Artfulness,” said the night-watch-man, smoking placidly, “is a gift; but it don’t pay always. I’ve met some artful ones in my time—plenty of ‘em; but I can’t truthfully say as ‘ow any of them was the better for meeting me.”

He rose slowly from the packing-case on which he had been sitting and, stamping down the point of a rusty nail with his heel, resumed his seat, remarking that he had endured it for some time under the impression that it was only a splinter.

“I’ve surprised more than one in my time,” he continued, slowly. “When I met one of these ‘ere artful ones I used fust of all to pretend to be more stupid than wot I really am.”

He stopped and stared fixedly.

“More stupid than I looked,” he said. He stopped again.

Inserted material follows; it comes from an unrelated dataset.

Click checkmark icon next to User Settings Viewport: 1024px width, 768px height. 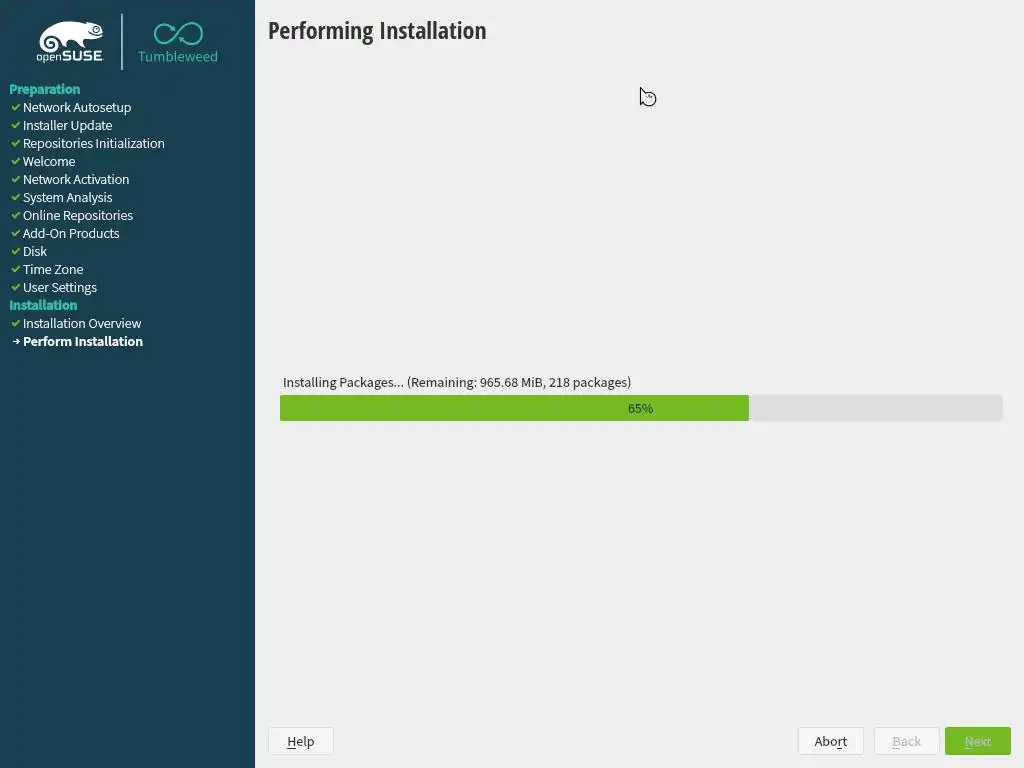click(x=16, y=287)
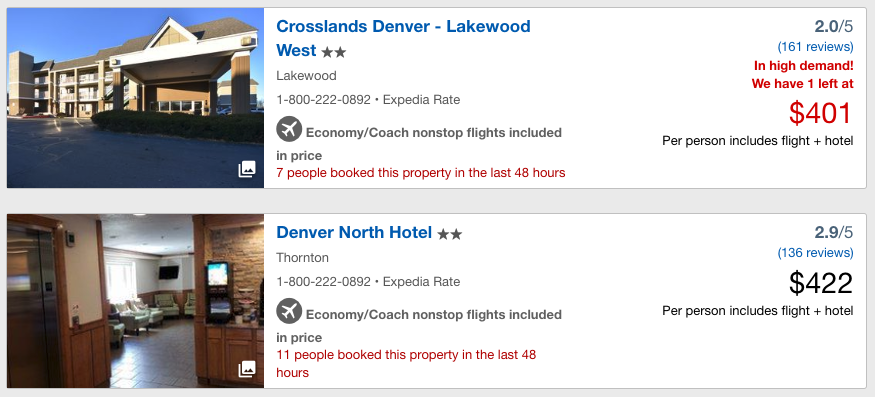
Task: View the 161 reviews link
Action: point(815,46)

“More stupid than wot they thought I looked,” he said, speaking with marked deliberation. And I’d let ‘em go on and on until I thought I had ‘ad about enough, and then turn round on ‘em. Nobody ever got the better o’ me except my wife, and that was only before we was married. Two nights arterwards she found a fish-hook in my trouser-pocket, and arter that I could ha’ left untold gold there—if I’d ha’ had it. It spoilt wot some people call the honey-moon, but it paid in the long run.

One o’ the worst things a man can do is to take up artfulness all of a sudden. I never knew it to answer yet, and I can tell you of a case that’ll prove my words true.

It’s some years ago now, and the chap it ‘appened to was a young man, a shipmate o’ mine, named Charlie Tagg. Very steady young chap he was, too steady for most of ‘em. That’s ‘ow it was me and ‘im got to be such pals.

He’d been saving up for years to get married, and all the advice we could give ‘im didn’t ‘ave any effect. He saved up nearly every penny of ‘is money and gave it to his gal to keep for ‘im, and the time I’m speaking of she’d got seventy-two pounds of ‘is and seventeen-and-six of ‘er own to set up house-keeping with.

Then a thing happened that I’ve known to ‘appen to sailormen afore. At Sydney ‘e got silly on another gal, and started walking out with her, and afore he knew wot he was about he’d promised to marry ‘er too.

Sydney and London being a long way from each other was in ‘is favour, but the thing that troubled ‘im was ‘ow to get that seventy-two pounds out of Emma Cook, ‘is London gal, so as he could marry the other with it. It worried ‘im all the way home, and by the time we got into the London river ‘is head was all in a maze with it. Emma Cook ‘ad got it all saved up in the bank, to take a little shop with when they got spliced, and ‘ow to get it he could not think.

He went straight off to Poplar, where she lived, as soon as the ship was berthed. He walked all the way so as to ‘ave more time for thinking, but wot with bumping into two old gentlemen with bad tempers, and being nearly run over by a cabman with a white ‘orse and red whiskers, he got to the house without ‘aving thought of anything.